Characterization of mercuric mercury (Hg2+)-induced lymphoblasts from patients with mercury allergy and from healthy subjects

Abstract

Hg2+ induces lymphocyte proliferation when added to cell cultures from both healthy and mercury-allergic subjects. Consequently, when measuring DNA synthesis a possible Hg2+-specific response, resulting from proliferating memory cells, cannot be discriminated from a non-allergic response. The mechanism behind this non-allergic response is unknown but a superantigenic effect of Hg2+ has been suggested.
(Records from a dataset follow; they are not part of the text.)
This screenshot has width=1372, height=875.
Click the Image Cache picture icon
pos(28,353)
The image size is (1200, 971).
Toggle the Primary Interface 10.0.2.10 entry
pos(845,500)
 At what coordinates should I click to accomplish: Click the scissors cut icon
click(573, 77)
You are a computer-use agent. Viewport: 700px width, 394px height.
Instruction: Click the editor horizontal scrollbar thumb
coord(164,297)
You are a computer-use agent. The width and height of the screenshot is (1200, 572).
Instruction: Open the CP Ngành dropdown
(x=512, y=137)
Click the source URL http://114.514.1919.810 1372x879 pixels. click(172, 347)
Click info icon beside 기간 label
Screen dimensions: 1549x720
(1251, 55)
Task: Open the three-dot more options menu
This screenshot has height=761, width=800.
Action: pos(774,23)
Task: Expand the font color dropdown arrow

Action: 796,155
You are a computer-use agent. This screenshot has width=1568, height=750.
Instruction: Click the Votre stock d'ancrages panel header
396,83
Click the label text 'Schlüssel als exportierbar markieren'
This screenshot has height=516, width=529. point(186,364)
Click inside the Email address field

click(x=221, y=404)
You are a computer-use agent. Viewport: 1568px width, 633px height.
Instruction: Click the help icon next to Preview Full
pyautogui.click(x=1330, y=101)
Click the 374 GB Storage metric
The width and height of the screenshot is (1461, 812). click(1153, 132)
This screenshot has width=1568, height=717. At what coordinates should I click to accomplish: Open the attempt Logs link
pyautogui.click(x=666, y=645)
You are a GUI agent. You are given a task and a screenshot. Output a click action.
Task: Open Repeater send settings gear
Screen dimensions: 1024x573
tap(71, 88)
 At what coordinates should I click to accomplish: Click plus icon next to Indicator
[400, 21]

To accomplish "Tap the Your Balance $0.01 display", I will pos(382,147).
In this study, five mercury-allergic patients, with oral lichen planus (OLP) lesions adjacent to dental amalgam and a positive patch test to Hg0, and five healthy subjects without amalgam were examined. The immunophenotype and the T cell receptor Vbeta (TCR Vbeta) repertoire of Hg2+-induced lymphoblasts as well as the expression of the lymphocyte activation markers CD23 and CD134 were analysed for possible differences between healthy and allergic subjects. The mechanism of Hg2+-induced proliferation was examined by comparing the TCR Vbeta expression of Hg- and staphylococcal enterotoxin B (SEB)-activated lymphoblasts, the latter used as a positive superantigen control. It was not possible to discriminate between mercury-allergic and healthy subjects using the immunophenotype or the TCR Vbeta profile of the Hg2+-induced lymphoblasts or the expression of CD23 and CD134. However, Hg2+-induced CD4+ lymphoblasts showed a skewing towards Vbeta2. This relative increase in Vbeta2 was only detected in the CD4+ but not in the CD8+ lymphoblast population. In conclusion, Hg2+ induced a proliferation-dependent skewing towards CD4+ but not CD8+ lymphocytes expressing Vbeta2. In this respect Hg2+ differs from the classical bacterial superantigen SEB, which also stimulates unique TCR Vbeta families among CD8+ cells.

Fig. 1

Flow cytometric gating of cells treated for 5 days with 4 μ g/ml HgCl₂ using a forward scatter (size)/side scatter (granularity) plot. R1, Resting cells; R2, lymphoblasts. Approximately 6 × 10⁴ events (2 × 10⁴ lymphocytes) were collected from each sample.

Fig. 2

Mean fluorescence intensity (MFI) ± s.d. of indicated activation marker after 5 days in untreated-, staphylococcal enterotoxin B (SEB)-(10 ng/ml) or HgCl₂ (4 μ g/ml)-treated cultures. A significant increase in treated compared with untreated 5-day cultures is given as *P < 0·05; **P < 0·01; ***P < 0·001. ▪, Oral lichen planus (OLP) patients; □, healthy subjects. (a) CD23 expression on CD19⁺/CD20⁺ lymphocytes. (b) CD134 expression on CD4⁺ lymphocytes.

Fig. 3

Percentage T cell receptor (TCR) Vβ expression of Hg²⁺-treated lymphoblasts minus percentage TCR Vβ expression of resting lymphocytes in untreated cultures. •, Oral lichen planus (OLP) patients; ○, healthy subjects.

Fig. 4

Changes in T cell receptor (TCR) Vβ expression as an effect of 5 days stimulation with Hg²⁺ or staphylococcal enterotoxin B (SEB). The relative increase of the indicated Vβ families are given as percentage among the resting untreated lymphocytes compared with percentage among the lymphoblast population. ▪, Oral lichen planus (OLP) patients; ○, healthy subjects. (a) Percent Vβ3⁺, + Vβ12⁺, + Vβ14⁺, + Vβ17⁺, + Vβ20⁺ CD4⁺ and CD8⁺ lymphoblasts in SEB-treated cultures and corresponding spontaneous lymphoblasts in untreated cultures. (b) Percent Vβ2⁺ CD4⁺ and CD8⁺ lymphoblasts in Hg-treated cultures and corresponding spontaneous lymphoblasts in untreated cultures.

Fig. 5

T cell receptor (TCR) Vβ profiles of Hg²⁺-induced CD4⁺ blasts (▪) and CD8⁺ blasts (□) from two patients with oral lichen planus (OLP) and one healthy subject showing the highest proliferation intensities with Hg²⁺ obtained in this study. (a) Patient OLP 3. Stimulation index (SI) in Hg²⁺-exposed culture = 39 (65 853 ct/min). (b) Patient OLP 5. SI in Hg²⁺-exposed culture = 120 (65 608 ct/min). (c) Healthy subject AF 4. SI in Hg²⁺-exposed culture = 42 (52 175 ct/min).